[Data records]
■ ■ ■ ■ ■

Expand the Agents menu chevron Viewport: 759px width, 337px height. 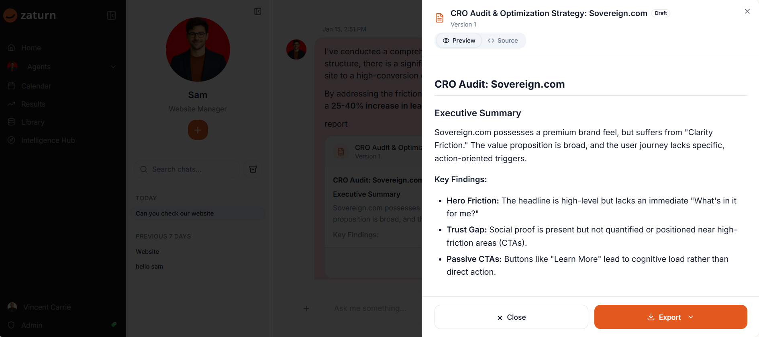(x=113, y=67)
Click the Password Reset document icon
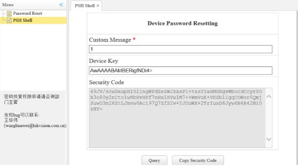The image size is (298, 166). point(9,14)
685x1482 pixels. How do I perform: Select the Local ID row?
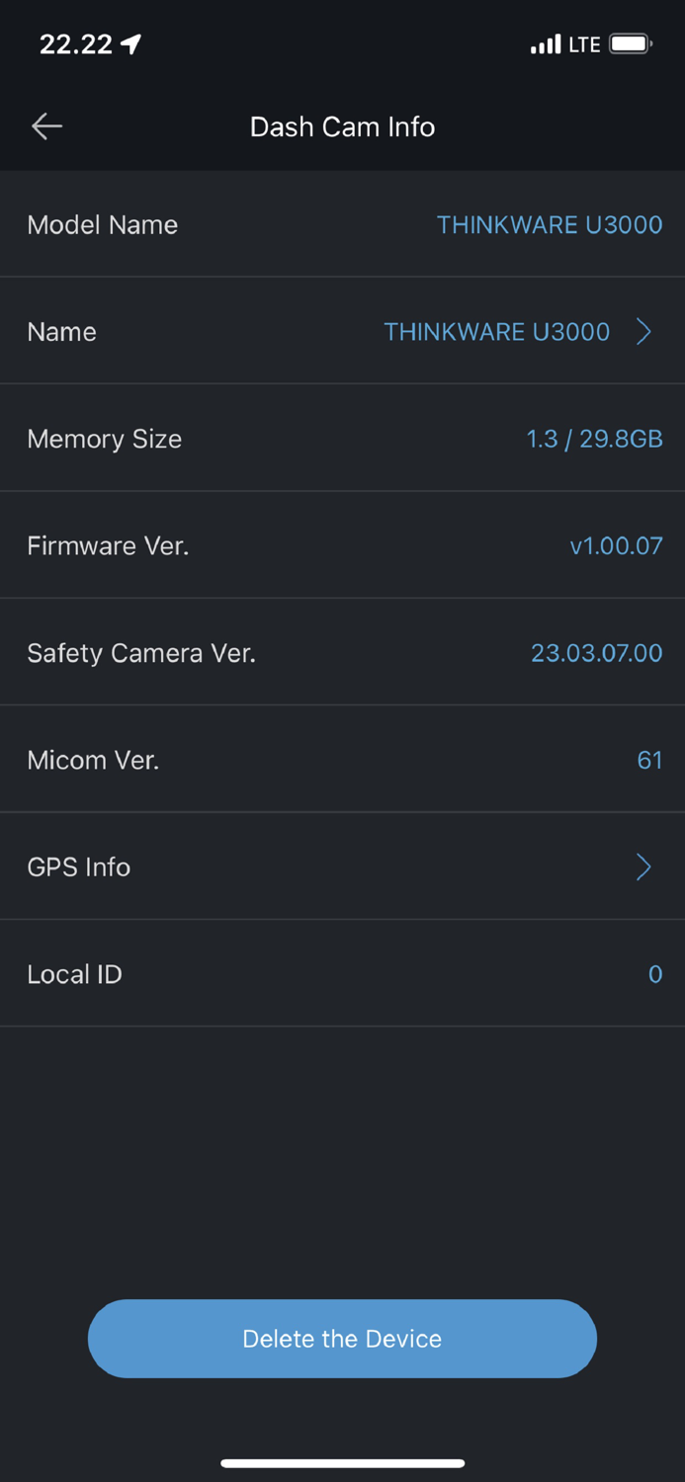[342, 973]
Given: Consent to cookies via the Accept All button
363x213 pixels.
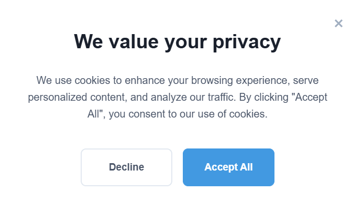Looking at the screenshot, I should (x=228, y=167).
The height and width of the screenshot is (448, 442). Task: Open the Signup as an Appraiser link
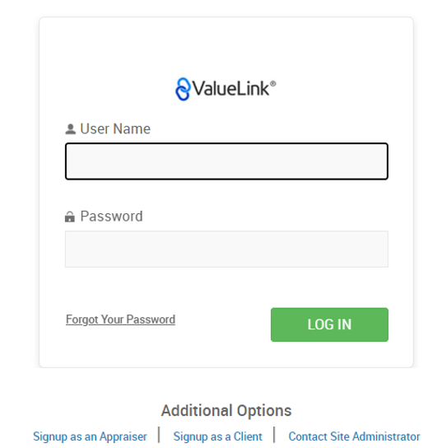point(90,436)
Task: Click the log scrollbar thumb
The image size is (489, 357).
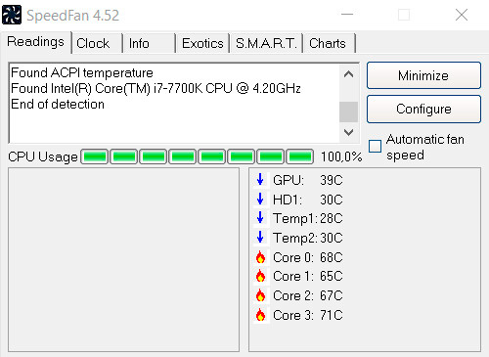Action: (x=348, y=112)
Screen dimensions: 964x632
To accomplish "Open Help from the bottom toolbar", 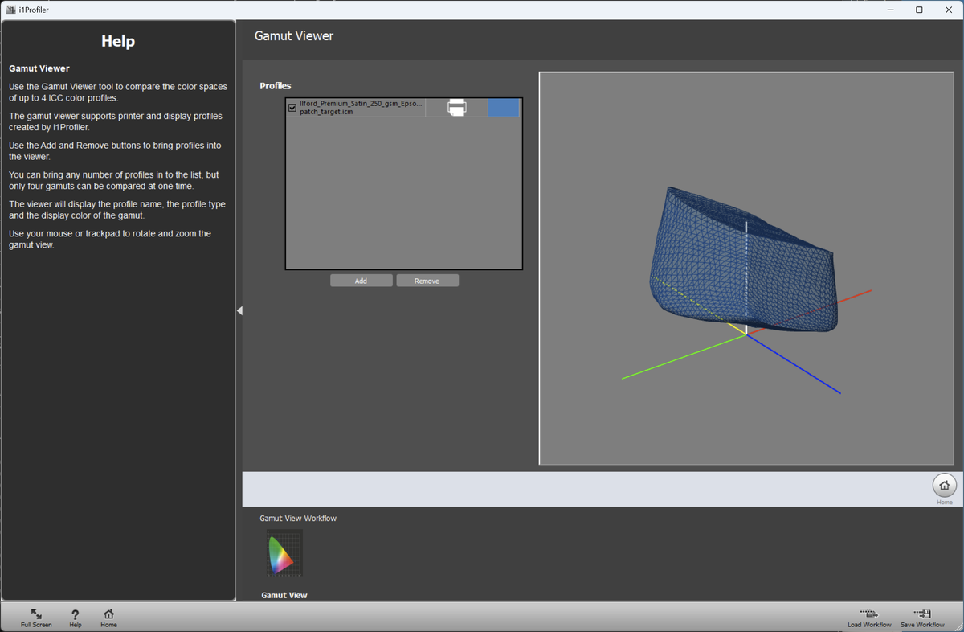I will (76, 615).
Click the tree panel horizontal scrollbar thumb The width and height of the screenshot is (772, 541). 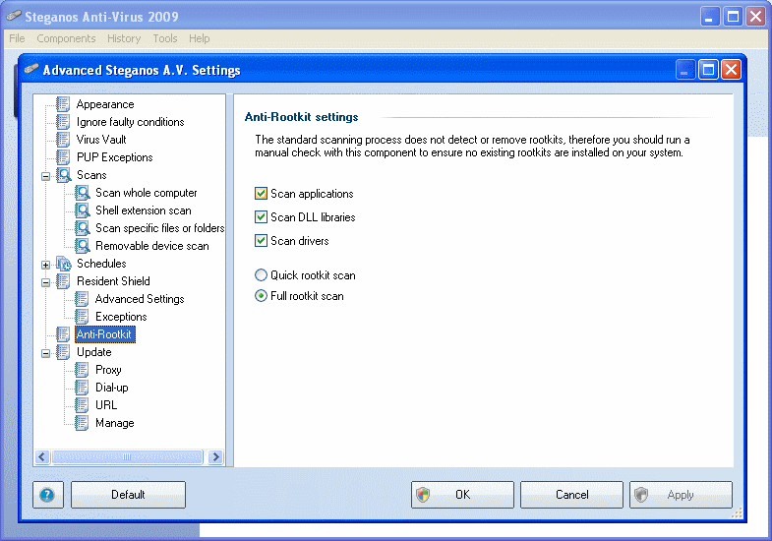(x=128, y=457)
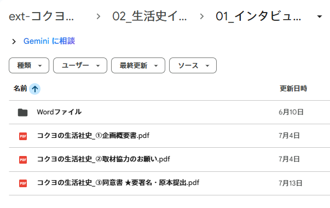Viewport: 330px width, 208px height.
Task: Sort by the 名前 column header
Action: coord(20,89)
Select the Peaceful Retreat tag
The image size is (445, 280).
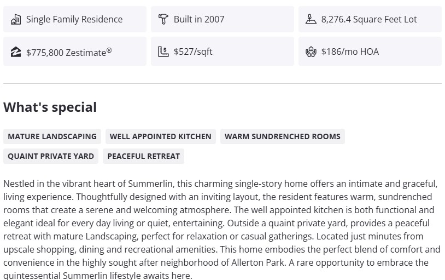(x=143, y=156)
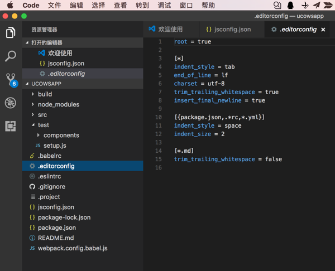Image resolution: width=335 pixels, height=271 pixels.
Task: Click the notification bell in menu bar
Action: pos(277,5)
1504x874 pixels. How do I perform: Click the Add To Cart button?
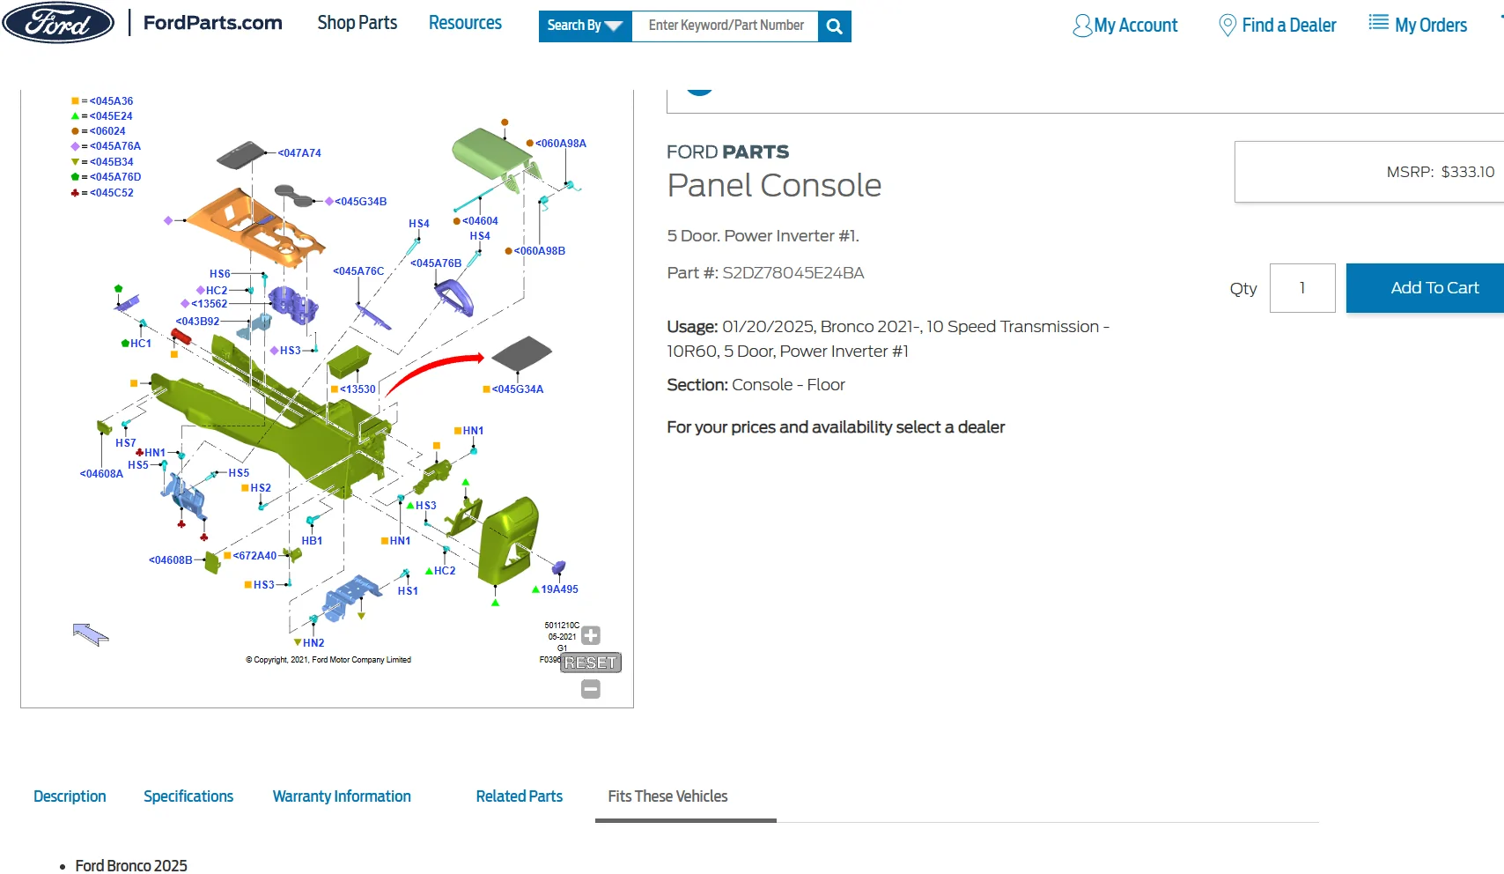click(x=1425, y=288)
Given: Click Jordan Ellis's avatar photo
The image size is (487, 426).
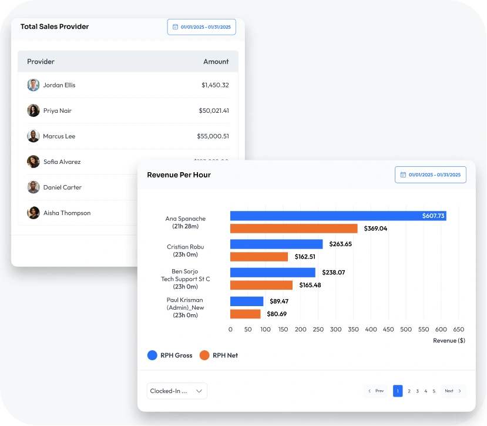Looking at the screenshot, I should [33, 85].
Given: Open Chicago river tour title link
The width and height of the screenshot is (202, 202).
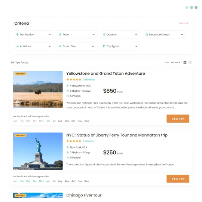Looking at the screenshot, I should [84, 195].
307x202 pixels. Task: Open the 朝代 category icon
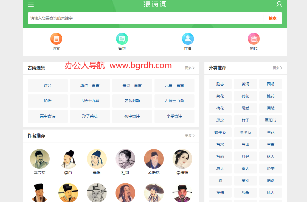tap(254, 39)
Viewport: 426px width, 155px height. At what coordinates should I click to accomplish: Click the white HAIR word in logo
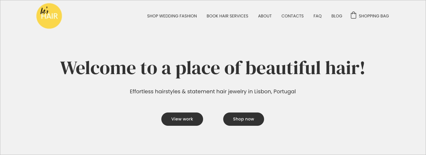click(x=49, y=17)
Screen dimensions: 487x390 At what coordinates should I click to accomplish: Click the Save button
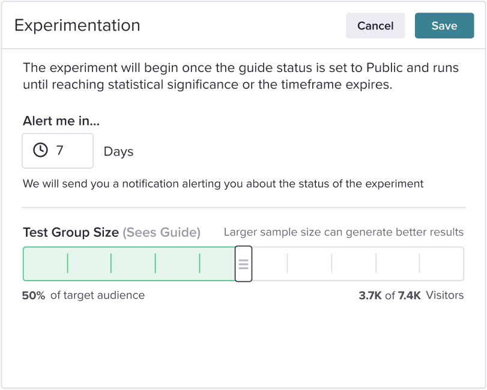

■ ■ ■ ■ ■

[Your task] In the records above, how many lines contain the word "dimensions"? State only the number.

[Exercise solution] 2